-- begin --

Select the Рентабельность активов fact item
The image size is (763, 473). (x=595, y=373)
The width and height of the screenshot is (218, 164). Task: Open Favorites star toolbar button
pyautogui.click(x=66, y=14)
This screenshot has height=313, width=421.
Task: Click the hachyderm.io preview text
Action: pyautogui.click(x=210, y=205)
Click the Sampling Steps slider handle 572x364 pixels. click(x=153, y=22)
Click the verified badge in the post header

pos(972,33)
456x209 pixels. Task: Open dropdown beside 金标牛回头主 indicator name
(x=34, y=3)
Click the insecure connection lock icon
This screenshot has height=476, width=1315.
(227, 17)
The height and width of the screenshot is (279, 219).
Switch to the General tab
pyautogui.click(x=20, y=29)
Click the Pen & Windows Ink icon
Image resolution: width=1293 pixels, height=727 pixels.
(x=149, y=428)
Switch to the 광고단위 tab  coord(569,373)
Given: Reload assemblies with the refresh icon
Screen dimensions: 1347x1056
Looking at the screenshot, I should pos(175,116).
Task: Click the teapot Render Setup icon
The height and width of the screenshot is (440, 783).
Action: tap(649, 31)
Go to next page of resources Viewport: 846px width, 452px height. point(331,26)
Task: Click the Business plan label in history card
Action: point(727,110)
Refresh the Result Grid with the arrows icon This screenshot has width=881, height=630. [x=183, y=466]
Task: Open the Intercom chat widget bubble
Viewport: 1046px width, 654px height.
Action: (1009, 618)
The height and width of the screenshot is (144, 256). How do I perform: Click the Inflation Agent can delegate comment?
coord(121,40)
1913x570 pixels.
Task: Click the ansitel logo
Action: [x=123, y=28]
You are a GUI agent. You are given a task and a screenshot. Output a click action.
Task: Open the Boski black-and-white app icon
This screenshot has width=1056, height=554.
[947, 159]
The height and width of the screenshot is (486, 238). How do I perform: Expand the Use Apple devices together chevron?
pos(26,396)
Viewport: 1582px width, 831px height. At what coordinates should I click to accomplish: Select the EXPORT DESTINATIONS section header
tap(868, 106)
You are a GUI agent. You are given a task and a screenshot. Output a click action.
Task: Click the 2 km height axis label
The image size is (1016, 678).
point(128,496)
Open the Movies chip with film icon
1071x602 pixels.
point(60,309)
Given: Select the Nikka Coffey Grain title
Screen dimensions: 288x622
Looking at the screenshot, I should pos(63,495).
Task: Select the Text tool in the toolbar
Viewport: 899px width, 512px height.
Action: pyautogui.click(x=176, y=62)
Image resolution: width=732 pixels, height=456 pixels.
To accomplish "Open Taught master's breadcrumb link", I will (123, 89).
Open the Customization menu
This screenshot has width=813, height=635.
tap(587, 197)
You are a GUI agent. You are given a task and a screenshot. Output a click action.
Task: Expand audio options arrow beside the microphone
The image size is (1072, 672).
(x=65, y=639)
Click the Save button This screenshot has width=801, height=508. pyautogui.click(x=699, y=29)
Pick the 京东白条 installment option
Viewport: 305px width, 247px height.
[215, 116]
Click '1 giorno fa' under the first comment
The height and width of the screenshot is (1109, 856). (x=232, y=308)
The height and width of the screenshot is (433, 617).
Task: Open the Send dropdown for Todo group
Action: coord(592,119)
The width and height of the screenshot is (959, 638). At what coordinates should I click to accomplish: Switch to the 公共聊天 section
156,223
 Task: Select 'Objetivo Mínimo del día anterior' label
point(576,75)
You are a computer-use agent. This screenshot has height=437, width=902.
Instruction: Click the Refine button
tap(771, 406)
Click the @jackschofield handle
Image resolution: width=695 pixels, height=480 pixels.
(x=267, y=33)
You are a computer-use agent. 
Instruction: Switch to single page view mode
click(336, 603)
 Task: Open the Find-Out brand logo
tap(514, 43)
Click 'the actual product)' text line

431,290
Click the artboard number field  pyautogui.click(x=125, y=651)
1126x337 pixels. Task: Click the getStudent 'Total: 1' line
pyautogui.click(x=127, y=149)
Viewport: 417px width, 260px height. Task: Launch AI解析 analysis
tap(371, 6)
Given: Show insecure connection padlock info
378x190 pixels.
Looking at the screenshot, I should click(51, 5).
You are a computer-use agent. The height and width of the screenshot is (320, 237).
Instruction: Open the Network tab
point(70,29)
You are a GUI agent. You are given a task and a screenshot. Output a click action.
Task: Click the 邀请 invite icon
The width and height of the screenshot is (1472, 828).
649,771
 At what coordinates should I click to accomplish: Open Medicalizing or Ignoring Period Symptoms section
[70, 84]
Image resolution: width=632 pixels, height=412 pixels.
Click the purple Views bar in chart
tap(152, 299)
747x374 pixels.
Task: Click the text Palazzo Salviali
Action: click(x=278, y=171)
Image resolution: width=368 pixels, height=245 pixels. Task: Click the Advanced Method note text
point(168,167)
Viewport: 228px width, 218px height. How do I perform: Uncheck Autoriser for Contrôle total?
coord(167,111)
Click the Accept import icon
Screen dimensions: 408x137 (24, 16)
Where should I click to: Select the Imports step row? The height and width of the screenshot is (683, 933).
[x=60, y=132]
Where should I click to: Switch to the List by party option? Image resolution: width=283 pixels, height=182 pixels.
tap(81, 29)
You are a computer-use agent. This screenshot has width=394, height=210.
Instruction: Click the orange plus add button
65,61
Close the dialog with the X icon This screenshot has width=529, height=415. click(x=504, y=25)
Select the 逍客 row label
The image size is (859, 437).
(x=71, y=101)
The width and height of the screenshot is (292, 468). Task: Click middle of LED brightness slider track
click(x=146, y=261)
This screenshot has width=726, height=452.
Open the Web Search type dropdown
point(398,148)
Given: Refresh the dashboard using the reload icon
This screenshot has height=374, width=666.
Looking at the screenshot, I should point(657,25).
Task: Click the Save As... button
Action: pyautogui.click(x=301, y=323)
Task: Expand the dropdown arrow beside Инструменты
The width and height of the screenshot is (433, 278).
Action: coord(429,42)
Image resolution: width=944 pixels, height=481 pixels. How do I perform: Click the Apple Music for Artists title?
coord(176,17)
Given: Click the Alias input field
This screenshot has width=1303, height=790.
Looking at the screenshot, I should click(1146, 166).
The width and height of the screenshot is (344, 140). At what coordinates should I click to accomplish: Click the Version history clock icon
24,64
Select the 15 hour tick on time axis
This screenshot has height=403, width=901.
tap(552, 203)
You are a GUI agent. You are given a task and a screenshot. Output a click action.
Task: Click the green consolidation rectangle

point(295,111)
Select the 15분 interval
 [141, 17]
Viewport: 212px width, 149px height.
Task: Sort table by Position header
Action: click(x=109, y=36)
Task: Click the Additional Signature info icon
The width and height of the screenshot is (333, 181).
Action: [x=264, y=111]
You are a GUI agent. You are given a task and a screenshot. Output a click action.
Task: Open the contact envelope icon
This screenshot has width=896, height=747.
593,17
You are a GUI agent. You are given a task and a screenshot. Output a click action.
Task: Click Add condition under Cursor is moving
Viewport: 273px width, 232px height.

-- end --

__WRITTEN PROBLEM__. Repeat every one of the records above word for word, changing nothing.

__EXERCISE SOLUTION__.
Select the Рентабельность активов fact item
The image size is (763, 473). (x=595, y=373)
The width and height of the screenshot is (218, 164). Task: Open Favorites star toolbar button
pyautogui.click(x=66, y=14)
This screenshot has height=313, width=421.
Task: Click the hachyderm.io preview text
Action: pyautogui.click(x=210, y=205)
Click the Sampling Steps slider handle 572x364 pixels. click(x=153, y=22)
Click the verified badge in the post header

pos(972,33)
456x209 pixels. Task: Open dropdown beside 金标牛回头主 indicator name
(x=34, y=3)
Click the insecure connection lock icon
This screenshot has height=476, width=1315.
(227, 17)
The height and width of the screenshot is (279, 219).
Switch to the General tab
pyautogui.click(x=20, y=29)
Click the Pen & Windows Ink icon
Image resolution: width=1293 pixels, height=727 pixels.
(x=149, y=428)
Switch to the 광고단위 tab  coord(569,373)
Given: Reload assemblies with the refresh icon
Screen dimensions: 1347x1056
Looking at the screenshot, I should pos(175,116).
Task: Click the teapot Render Setup icon
The height and width of the screenshot is (440, 783).
Action: tap(649, 31)
Go to next page of resources Viewport: 846px width, 452px height. point(331,26)
Task: Click the Business plan label in history card
Action: point(727,110)
Refresh the Result Grid with the arrows icon This screenshot has width=881, height=630. [x=183, y=466]
Task: Open the Intercom chat widget bubble
Viewport: 1046px width, 654px height.
Action: (1009, 618)
The height and width of the screenshot is (144, 256). How do I perform: Click the Inflation Agent can delegate comment?
coord(121,40)
1913x570 pixels.
Task: Click the ansitel logo
Action: [x=123, y=28]
You are a GUI agent. You are given a task and a screenshot. Output a click action.
Task: Open the Boski black-and-white app icon
This screenshot has width=1056, height=554.
[947, 159]
The height and width of the screenshot is (486, 238). How do I perform: Expand the Use Apple devices together chevron?
pos(26,396)
Viewport: 1582px width, 831px height. At what coordinates should I click to accomplish: Select the EXPORT DESTINATIONS section header
tap(868, 106)
You are a GUI agent. You are given a task and a screenshot. Output a click action.
Task: Click the 2 km height axis label
The image size is (1016, 678).
point(128,496)
Open the Movies chip with film icon
1071x602 pixels.
point(60,309)
Given: Select the Nikka Coffey Grain title
Screen dimensions: 288x622
Looking at the screenshot, I should pos(63,495).
Task: Select the Text tool in the toolbar
Viewport: 899px width, 512px height.
Action: pyautogui.click(x=176, y=62)
Image resolution: width=732 pixels, height=456 pixels.
To accomplish "Open Taught master's breadcrumb link", I will (123, 89).
Open the Customization menu
This screenshot has width=813, height=635.
tap(587, 197)
You are a GUI agent. You are given a task and a screenshot. Output a click action.
Task: Expand audio options arrow beside the microphone
The image size is (1072, 672).
(x=65, y=639)
Click the Save button This screenshot has width=801, height=508. pyautogui.click(x=699, y=29)
Pick the 京东白条 installment option
Viewport: 305px width, 247px height.
[215, 116]
Click '1 giorno fa' under the first comment
The height and width of the screenshot is (1109, 856). (x=232, y=308)
The height and width of the screenshot is (433, 617).
Task: Open the Send dropdown for Todo group
Action: coord(592,119)
The width and height of the screenshot is (959, 638). At what coordinates should I click to accomplish: Switch to the 公共聊天 section
156,223
 Task: Select 'Objetivo Mínimo del día anterior' label
point(576,75)
You are a computer-use agent. This screenshot has height=437, width=902.
Instruction: Click the Refine button
tap(771, 406)
Click the @jackschofield handle
Image resolution: width=695 pixels, height=480 pixels.
(x=267, y=33)
You are a computer-use agent. 
Instruction: Switch to single page view mode
click(336, 603)
 Task: Open the Find-Out brand logo
tap(514, 43)
Click 'the actual product)' text line

431,290
Click the artboard number field  pyautogui.click(x=125, y=651)
1126x337 pixels. Task: Click the getStudent 'Total: 1' line
pyautogui.click(x=127, y=149)
Viewport: 417px width, 260px height. Task: Launch AI解析 analysis
tap(371, 6)
Given: Show insecure connection padlock info
378x190 pixels.
Looking at the screenshot, I should click(51, 5).
You are a computer-use agent. The height and width of the screenshot is (320, 237).
Instruction: Open the Network tab
point(70,29)
You are a GUI agent. You are given a task and a screenshot. Output a click action.
Task: Click the 邀请 invite icon
The width and height of the screenshot is (1472, 828).
649,771
 At what coordinates should I click to accomplish: Open Medicalizing or Ignoring Period Symptoms section
[70, 84]
Image resolution: width=632 pixels, height=412 pixels.
Click the purple Views bar in chart
tap(152, 299)
747x374 pixels.
Task: Click the text Palazzo Salviali
Action: click(x=278, y=171)
Image resolution: width=368 pixels, height=245 pixels. Task: Click the Advanced Method note text
point(168,167)
Viewport: 228px width, 218px height. How do I perform: Uncheck Autoriser for Contrôle total?
coord(167,111)
Click the Accept import icon
Screen dimensions: 408x137 (24, 16)
Where should I click to: Select the Imports step row? The height and width of the screenshot is (683, 933).
[x=60, y=132]
Where should I click to: Switch to the List by party option? Image resolution: width=283 pixels, height=182 pixels.
tap(81, 29)
You are a computer-use agent. This screenshot has width=394, height=210.
Instruction: Click the orange plus add button
65,61
Close the dialog with the X icon This screenshot has width=529, height=415. click(x=504, y=25)
Select the 逍客 row label
The image size is (859, 437).
(x=71, y=101)
The width and height of the screenshot is (292, 468). Task: Click middle of LED brightness slider track
click(x=146, y=261)
This screenshot has width=726, height=452.
Open the Web Search type dropdown
point(398,148)
Given: Refresh the dashboard using the reload icon
This screenshot has height=374, width=666.
Looking at the screenshot, I should point(657,25).
Task: Click the Save As... button
Action: pyautogui.click(x=301, y=323)
Task: Expand the dropdown arrow beside Инструменты
The width and height of the screenshot is (433, 278).
Action: coord(429,42)
Image resolution: width=944 pixels, height=481 pixels. How do I perform: Click the Apple Music for Artists title?
coord(176,17)
Given: Click the Alias input field
This screenshot has width=1303, height=790.
Looking at the screenshot, I should click(1146, 166).
The width and height of the screenshot is (344, 140). At what coordinates should I click to accomplish: Click the Version history clock icon
24,64
Select the 15 hour tick on time axis
This screenshot has height=403, width=901.
tap(552, 203)
You are a GUI agent. You are given a task and a screenshot. Output a click action.
Task: Click the green consolidation rectangle

point(295,111)
Select the 15분 interval
 [141, 17]
Viewport: 212px width, 149px height.
Task: Sort table by Position header
Action: click(x=109, y=36)
Task: Click the Additional Signature info icon
The width and height of the screenshot is (333, 181).
Action: [x=264, y=111]
You are a GUI agent. You are given a task and a screenshot. Output a click action.
Task: Open the contact envelope icon
This screenshot has width=896, height=747.
593,17
You are a GUI agent. You are given a task and a screenshot. Output a click action.
Task: Click Add condition under Cursor is moving
Viewport: 273px width, 232px height.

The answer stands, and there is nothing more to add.